Webster's Revised Unabridged Dictionary · 1913

Who

Who , pronoun

[Old English who, wha, Anglo-Saxon hwā, interrogative pron., neut. hwat; akin to OFries. hwa, neut. hwet, Old Saxon hwē, neut. hwat, Dutch wie, neut. wat, German wer, neut. was, Old High German wer, hwer, neut. waz, hwaz, Icelandic hvat, neut., Danish hvo, neut. hvad, Swedish ho, hvem, neut. hvad, Gothic hwas, fem. hwō, neut. hwa, Lithuanian kas, Ir. & Gael. co, Welsh pwy, Latin quod, neuter of qui, Greek po`teros whether, Sanskrit kas. r182. Compare How, Quantity, Quorum, Quote, Ubiquity, What, When, Where, Whether, Which, Whither, Whom, Why.]

1.
Originally, an interrogative pronoun, later, a relative pronoun also; -- used always substantively, and either as singular or plural. See the Note under What, pron., 1. As interrogative pronouns, who and whom ask the question: What or which person or persons? Who and whom, as relative pronouns (in the sense of that), are properly used of persons (corresponding to which, as applied to things), but are sometimes, less properly and now rarely, used of animals, plants, etc.
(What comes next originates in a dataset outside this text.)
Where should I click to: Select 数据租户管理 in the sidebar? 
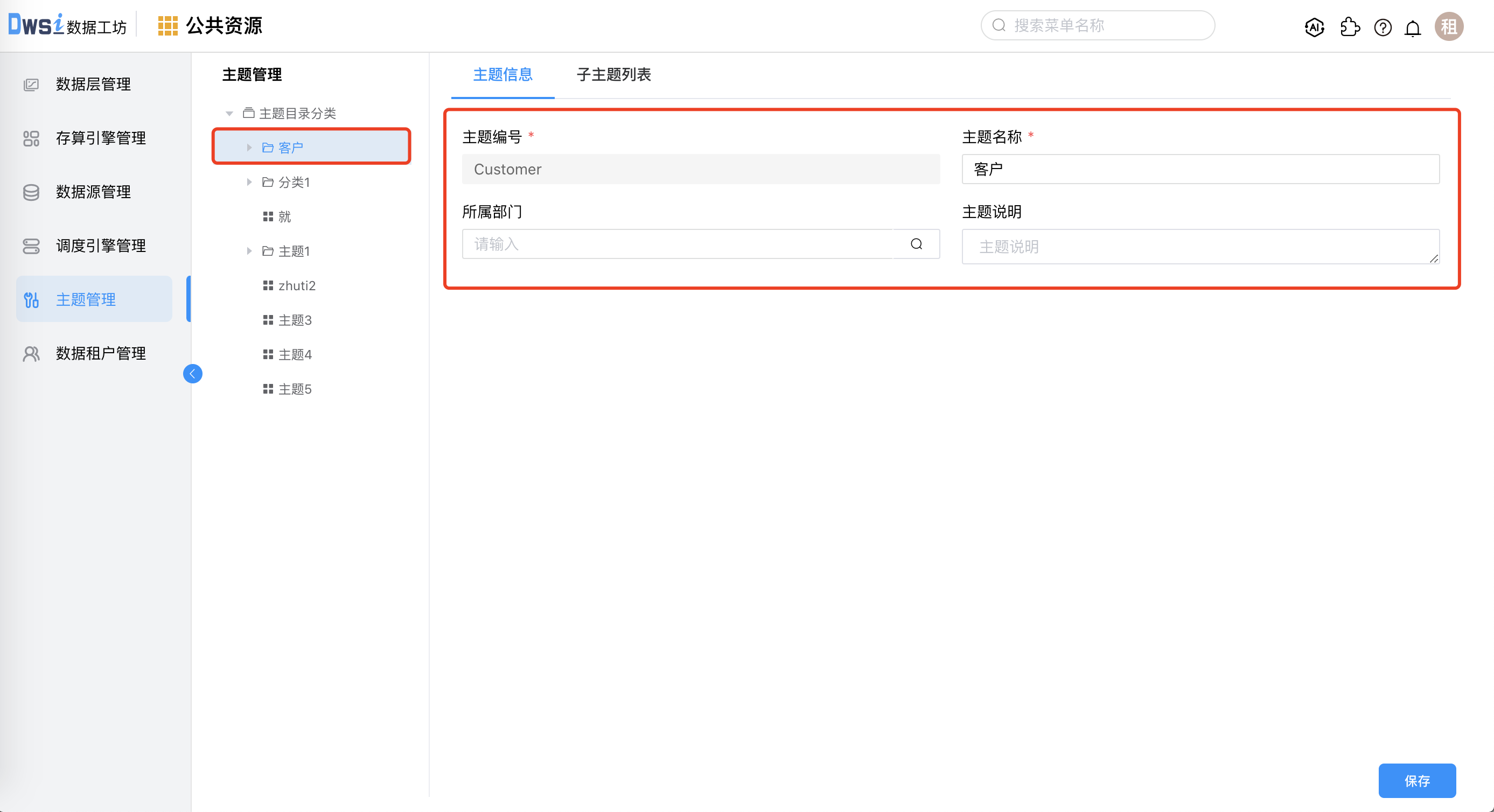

Who and whom, as compound relatives, are also used especially of persons, meaning the person that; the persons that; the one that; whosoever.
Let who will be President. — Macaulay
[He] should not tell whose children they were. — Chaucer
There thou tell'st of kings, and who aspire; Who fall, who rise, who triumph, who do moan. — Daniel
Adders who with cloven tongues Do hiss into madness. — Shakespeare
Whom I could pity thus forlorn. — Milton
How hard is our fate, who serve in the state. — Addison
Who cheapens life, abates the fear of death. — Young
The brace of large greyhounds, who were the companions of his sports. — Sir W. Scott
2.
One; any; one. [Obsolete, except in the archaic phrase, as who should say.]
As who should say, it were a very dangerous matter if a man in any point should be found wiser than his forefathers were. — Robynson (More's Utopia)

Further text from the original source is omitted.